### GOAL OF THE EXERCISE
Copy each line below in which the word "computer" occurs.
■ ■ ■ ■
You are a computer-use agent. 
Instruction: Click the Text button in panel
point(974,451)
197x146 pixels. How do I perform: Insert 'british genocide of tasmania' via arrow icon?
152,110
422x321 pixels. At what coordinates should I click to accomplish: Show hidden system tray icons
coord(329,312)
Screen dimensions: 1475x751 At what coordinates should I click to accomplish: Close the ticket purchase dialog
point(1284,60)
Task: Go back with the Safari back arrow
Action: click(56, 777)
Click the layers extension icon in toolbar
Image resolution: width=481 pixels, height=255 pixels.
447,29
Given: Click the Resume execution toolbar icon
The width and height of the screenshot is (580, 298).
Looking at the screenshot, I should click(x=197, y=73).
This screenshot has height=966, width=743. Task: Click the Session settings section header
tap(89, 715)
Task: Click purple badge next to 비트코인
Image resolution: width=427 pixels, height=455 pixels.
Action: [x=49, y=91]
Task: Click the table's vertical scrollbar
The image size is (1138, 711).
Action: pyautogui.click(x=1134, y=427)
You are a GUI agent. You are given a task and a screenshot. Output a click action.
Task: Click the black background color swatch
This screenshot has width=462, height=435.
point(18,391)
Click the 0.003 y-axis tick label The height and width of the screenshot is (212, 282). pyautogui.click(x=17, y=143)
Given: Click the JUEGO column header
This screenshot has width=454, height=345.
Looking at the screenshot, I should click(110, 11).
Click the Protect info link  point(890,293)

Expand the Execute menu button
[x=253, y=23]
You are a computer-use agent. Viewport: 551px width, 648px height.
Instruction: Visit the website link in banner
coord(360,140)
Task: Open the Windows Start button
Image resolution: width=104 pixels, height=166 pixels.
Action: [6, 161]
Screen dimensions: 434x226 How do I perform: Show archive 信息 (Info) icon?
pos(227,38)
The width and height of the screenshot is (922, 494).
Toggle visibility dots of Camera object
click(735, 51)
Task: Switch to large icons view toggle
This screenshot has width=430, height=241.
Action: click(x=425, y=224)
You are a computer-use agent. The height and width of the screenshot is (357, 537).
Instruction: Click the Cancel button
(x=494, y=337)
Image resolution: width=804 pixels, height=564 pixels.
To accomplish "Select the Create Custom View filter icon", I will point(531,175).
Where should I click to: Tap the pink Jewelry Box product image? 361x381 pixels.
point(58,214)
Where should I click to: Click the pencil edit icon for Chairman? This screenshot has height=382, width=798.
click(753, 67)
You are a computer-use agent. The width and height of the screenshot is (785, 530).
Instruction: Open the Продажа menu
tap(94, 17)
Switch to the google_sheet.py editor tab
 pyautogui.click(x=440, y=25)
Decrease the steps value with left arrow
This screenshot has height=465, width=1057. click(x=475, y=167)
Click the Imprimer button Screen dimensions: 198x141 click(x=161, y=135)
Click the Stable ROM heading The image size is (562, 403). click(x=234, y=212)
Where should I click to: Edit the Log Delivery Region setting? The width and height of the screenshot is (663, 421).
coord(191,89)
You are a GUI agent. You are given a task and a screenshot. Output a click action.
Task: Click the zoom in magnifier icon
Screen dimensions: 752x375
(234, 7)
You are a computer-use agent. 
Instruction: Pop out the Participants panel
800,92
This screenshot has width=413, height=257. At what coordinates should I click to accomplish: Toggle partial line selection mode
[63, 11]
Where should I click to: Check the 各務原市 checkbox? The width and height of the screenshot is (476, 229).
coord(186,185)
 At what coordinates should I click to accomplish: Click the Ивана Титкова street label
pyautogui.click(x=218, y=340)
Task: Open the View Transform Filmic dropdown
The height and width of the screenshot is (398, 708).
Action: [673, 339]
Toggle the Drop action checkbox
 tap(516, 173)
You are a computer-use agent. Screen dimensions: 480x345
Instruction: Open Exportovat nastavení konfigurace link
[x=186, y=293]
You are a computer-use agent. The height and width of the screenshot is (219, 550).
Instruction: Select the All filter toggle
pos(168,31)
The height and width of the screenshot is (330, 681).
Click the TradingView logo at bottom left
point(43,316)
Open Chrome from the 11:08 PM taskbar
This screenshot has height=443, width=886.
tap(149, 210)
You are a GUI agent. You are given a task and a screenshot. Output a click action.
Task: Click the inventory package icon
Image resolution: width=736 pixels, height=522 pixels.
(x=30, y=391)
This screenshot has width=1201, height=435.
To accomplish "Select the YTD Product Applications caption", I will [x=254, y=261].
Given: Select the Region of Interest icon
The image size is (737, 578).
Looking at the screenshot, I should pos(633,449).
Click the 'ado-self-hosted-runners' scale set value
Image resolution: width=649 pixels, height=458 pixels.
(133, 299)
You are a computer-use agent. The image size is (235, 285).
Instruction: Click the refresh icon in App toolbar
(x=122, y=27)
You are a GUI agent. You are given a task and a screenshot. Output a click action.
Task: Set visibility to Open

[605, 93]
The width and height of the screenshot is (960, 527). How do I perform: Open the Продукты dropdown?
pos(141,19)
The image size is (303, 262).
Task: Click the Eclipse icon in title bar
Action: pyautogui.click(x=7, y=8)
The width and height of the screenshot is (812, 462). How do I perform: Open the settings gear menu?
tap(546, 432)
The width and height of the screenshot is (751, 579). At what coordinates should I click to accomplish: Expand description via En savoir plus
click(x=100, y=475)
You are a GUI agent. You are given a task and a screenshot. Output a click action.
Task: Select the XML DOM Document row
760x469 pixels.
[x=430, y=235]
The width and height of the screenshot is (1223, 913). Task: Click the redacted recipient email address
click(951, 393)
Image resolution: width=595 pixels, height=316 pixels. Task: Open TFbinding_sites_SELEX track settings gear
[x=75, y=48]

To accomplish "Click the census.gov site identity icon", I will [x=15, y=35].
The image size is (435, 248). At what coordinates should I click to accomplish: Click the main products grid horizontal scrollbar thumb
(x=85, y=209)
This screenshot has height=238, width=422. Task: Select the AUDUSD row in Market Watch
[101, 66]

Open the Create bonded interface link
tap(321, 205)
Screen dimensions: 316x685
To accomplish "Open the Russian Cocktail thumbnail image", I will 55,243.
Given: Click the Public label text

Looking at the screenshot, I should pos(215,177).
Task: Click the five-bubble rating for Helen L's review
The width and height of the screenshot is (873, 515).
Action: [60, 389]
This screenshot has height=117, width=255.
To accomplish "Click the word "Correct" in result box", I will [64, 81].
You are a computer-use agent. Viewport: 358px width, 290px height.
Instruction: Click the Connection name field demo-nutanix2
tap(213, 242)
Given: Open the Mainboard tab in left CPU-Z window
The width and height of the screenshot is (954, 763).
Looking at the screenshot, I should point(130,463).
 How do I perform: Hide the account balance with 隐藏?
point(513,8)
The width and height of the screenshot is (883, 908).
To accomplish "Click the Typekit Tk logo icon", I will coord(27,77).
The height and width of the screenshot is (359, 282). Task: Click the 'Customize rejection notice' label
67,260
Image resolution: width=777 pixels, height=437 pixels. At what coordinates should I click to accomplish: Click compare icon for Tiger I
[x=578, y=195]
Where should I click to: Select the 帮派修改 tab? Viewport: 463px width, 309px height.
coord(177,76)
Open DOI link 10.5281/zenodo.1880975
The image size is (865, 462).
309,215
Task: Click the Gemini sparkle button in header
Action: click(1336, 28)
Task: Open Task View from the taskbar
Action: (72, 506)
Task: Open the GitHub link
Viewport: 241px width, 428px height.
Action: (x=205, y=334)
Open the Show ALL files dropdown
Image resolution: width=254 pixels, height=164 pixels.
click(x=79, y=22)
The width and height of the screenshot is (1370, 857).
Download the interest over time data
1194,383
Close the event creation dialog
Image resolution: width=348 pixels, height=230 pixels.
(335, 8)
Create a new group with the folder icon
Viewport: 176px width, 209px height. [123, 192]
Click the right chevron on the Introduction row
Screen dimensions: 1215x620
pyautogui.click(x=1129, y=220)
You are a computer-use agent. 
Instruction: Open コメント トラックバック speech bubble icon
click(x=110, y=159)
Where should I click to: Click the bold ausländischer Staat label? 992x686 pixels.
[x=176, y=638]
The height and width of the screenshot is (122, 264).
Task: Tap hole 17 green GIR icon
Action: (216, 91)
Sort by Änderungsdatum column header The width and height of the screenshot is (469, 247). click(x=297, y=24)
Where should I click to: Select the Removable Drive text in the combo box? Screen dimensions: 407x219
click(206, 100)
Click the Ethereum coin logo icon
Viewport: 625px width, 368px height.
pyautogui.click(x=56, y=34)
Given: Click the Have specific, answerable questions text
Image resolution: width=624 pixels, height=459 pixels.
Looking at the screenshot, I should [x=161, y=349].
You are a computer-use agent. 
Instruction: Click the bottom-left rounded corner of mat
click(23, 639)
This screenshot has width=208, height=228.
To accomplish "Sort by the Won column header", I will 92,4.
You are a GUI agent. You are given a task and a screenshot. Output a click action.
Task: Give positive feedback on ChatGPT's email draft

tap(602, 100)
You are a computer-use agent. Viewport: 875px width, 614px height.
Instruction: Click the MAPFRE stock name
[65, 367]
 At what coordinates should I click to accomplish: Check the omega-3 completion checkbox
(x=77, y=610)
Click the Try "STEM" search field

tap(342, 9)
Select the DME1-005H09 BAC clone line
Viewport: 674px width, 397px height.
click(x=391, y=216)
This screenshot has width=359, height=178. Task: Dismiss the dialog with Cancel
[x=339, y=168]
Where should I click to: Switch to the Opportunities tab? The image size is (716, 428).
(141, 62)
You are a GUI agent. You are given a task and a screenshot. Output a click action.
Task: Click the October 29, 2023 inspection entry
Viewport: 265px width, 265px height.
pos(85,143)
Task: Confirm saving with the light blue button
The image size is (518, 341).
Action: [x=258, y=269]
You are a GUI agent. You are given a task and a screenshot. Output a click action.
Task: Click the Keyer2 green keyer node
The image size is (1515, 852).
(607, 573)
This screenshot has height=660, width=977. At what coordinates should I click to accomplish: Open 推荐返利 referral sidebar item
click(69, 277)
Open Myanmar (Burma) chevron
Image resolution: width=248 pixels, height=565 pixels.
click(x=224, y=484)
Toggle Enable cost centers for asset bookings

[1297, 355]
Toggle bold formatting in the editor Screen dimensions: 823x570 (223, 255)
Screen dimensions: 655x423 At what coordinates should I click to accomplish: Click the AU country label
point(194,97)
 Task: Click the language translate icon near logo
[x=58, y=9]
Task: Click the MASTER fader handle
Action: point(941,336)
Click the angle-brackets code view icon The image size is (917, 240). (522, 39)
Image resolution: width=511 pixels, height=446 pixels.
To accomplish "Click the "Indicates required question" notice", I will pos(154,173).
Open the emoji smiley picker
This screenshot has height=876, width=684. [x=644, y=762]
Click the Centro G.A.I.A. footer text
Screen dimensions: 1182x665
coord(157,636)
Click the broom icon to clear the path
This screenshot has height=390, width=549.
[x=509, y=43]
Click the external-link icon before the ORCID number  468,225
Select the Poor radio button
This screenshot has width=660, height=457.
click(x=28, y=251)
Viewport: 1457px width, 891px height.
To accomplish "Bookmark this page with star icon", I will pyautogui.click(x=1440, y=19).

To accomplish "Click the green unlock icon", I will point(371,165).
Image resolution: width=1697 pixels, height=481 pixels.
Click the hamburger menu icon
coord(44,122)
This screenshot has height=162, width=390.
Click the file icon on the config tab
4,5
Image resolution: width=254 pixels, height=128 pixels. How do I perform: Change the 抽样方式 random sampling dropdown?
■ ■ ■ ■
### RESULT OF THIS EXERCISE
You are a computer-use agent. 
You are a computer-use agent. Viewport: 551px width, 648px height.
You are a computer-use agent. The height and width of the screenshot is (357, 537).
You are a computer-use agent. The width and height of the screenshot is (785, 530).
You are a computer-use agent. 
You are a computer-use agent. Screen dimensions: 480x345
You are a computer-use agent. The height and width of the screenshot is (219, 550).
You are a computer-use agent. The image size is (235, 285).
You are a computer-use agent. Viewport: 358px width, 290px height.
You are a computer-use agent. 
You are a computer-use agent. 
You are a computer-use agent. Viewport: 875px width, 614px height.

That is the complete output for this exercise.